> [Document segment]
This doesn't work because your array has the size 2 bytes (2 * size of char). C and C++ do not check for array bounds. This results in you writing past the end of the array.
Because the stack (Please note the illustration on the wiki is upside down in regards to memory addresses) is built from high memory addresses to lower memory addresses but data is written from low to high you will most likely (depending on how your compiler works and it's settings, etc) write into other variables that you have declared before this point, the function parameters, the return pointer or even outside the valid scope of your programm past the end of the stack.
This is undefined behavior and depends heavily on the state of the stack and less so on the input that is written into the array. What will likely happen is a program crash due to the return pointer being overwritten and pointing to some random address which may or may not be inside your program or a segmentation fault if you try and write into protected memory that your program doesn't own.
In the worst case, you have a buffer overflow vulnerability in which an attacker may craft an input that overwrittes the function return address on the stack to make the program execution jump to an address desired by the attacker, usually the stack itself (the array that was just filled with the attackers data) and execute it. The attacker would fill more of the array with some processor instructions to do anything he wants. While modern operating systems prevent this primitive kind of overflow vulnerability it shouldn't happen to begin with. And there are easy workarounds for the more basic measures, such as address randomization.
An array is a number of memory cells that are located one after the other in memory. Each one can hold a character (or whatever the datatype is you have used.)
For example char name[30];
will tell your compiler to reserve 30 cells for characters. name
will be treated as a pointer to a char object that has the address of the first cell in the array(name[0]
). Please note that at this point, random data may be in those cells. When you then enter a string into those cells via cin.getline it may look like this:
['M', 'y', ' ', 'N', 'a', 'm', 'e', '\0', 'f', '&', '\0', '\0', 'y', '\0', ... 'i'] (30 characters total)

> [Entries provided]
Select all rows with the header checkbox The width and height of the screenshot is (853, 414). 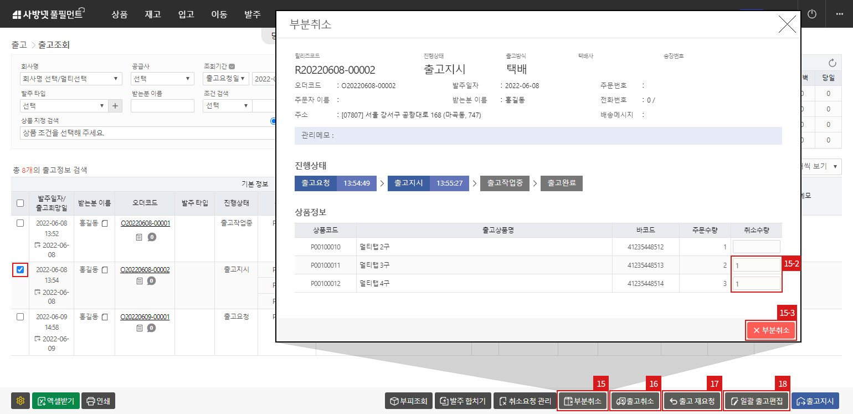coord(20,203)
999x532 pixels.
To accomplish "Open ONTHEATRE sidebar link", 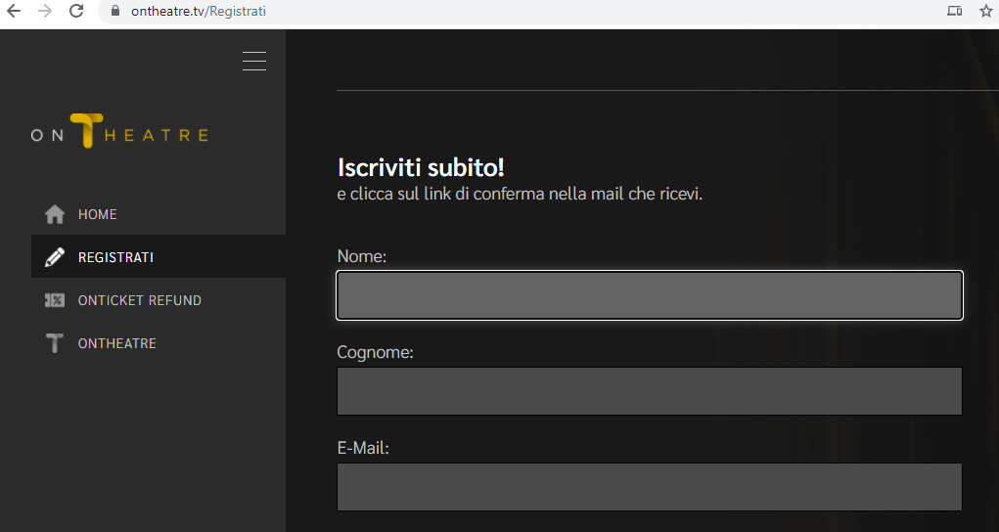I will [117, 343].
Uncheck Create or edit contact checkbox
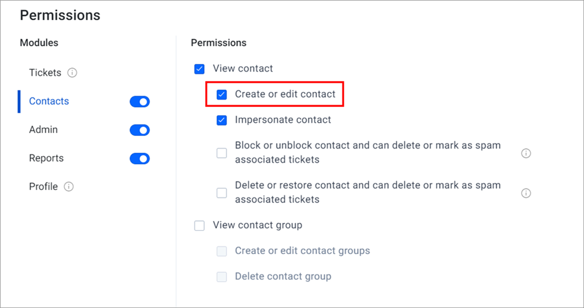This screenshot has height=308, width=584. point(222,94)
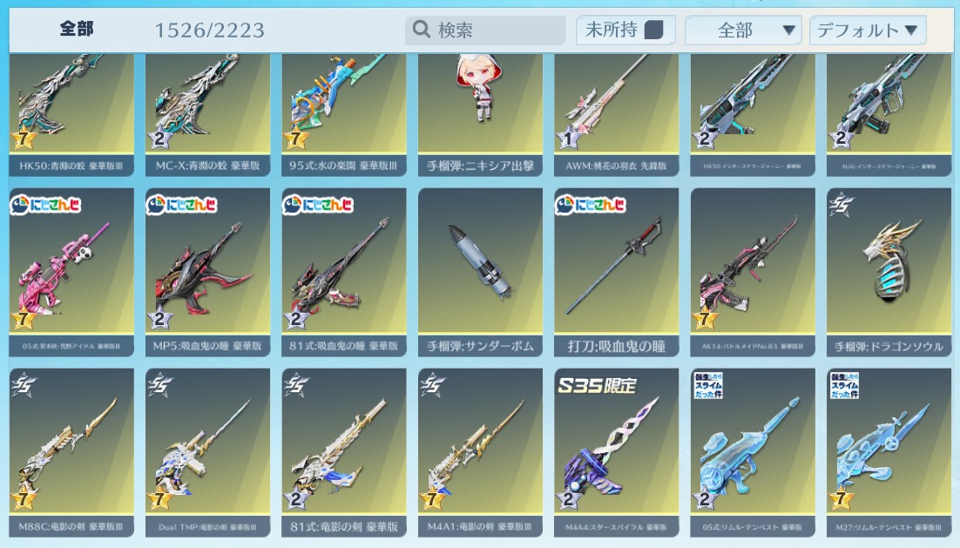
Task: Select the 全部 category tab
Action: tap(77, 29)
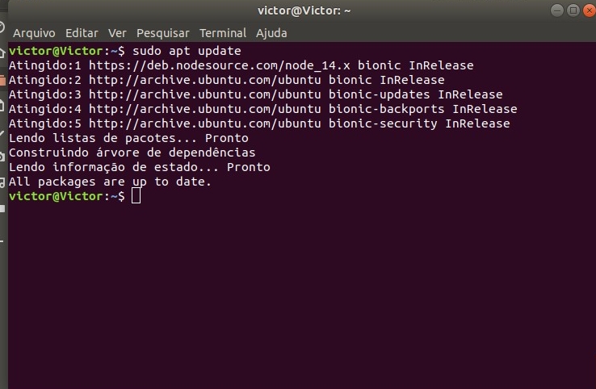596x389 pixels.
Task: Click the victor@Victor window title bar
Action: click(x=304, y=10)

> [Exercises]
**a)** Quote the passage on array bounds in C and C++ from "For example char" up to and including "(30 characters total)".
**b)** Extend the passage on array bounds in C and C++ past its final line.
The items have nothing to do with the passage on array bounds in C and C++.

> [Answers to the exercises]
**a)**
For example char name[30];
will tell your compiler to reserve 30 cells for characters. name
will be treated as a pointer to a char object that has the address of the first cell in the array(name[0]
). Please note that at this point, random data may be in those cells. When you then enter a string into those cells via cin.getline it may look like this:
['M', 'y', ' ', 'N', 'a', 'm', 'e', '\0', 'f', '&', '\0', '\0', 'y', '\0', ... 'i'] (30 characters total)

**b)**
C++ and C recognize the end of a string by the first NULL
value. Therefore you must at least have 1 more space in your array for this null value than your maximum expected character limit. In this case, the maximum length of the name is 29 characters because the null-terminator requires 1 extra space and this fills all 30 cells. It is a common fault to go out of bounds by 1 index in loops or by forgetting about the null-terminator. This is hard to debug as it rarely causes crashes but only subtle, most often unreproducable bugs by overwriting variables or part of them.
Fixed array sizes are bad practice for variable input lenghts. You should look into memory allocation and handling pointers for strings. Or you could use the conveniet std::string objects.
Another bad practice is to use magic numbers, like 30 in my example. it's better to define a constant with a strong name and use that instead. For example
const int MAX_NAME_LEN = 30;
If you want to do some experimentation you can declare an array and fill it with a pattern of data like [\xAB, \xAB, \xAB, \xAB, ...]
. When your operating system tosses you the invalid jump address you will see the data pattern in the address of the error message (0xABABABAB) (if you just overwrote the return address on the stack, not written into protected memory).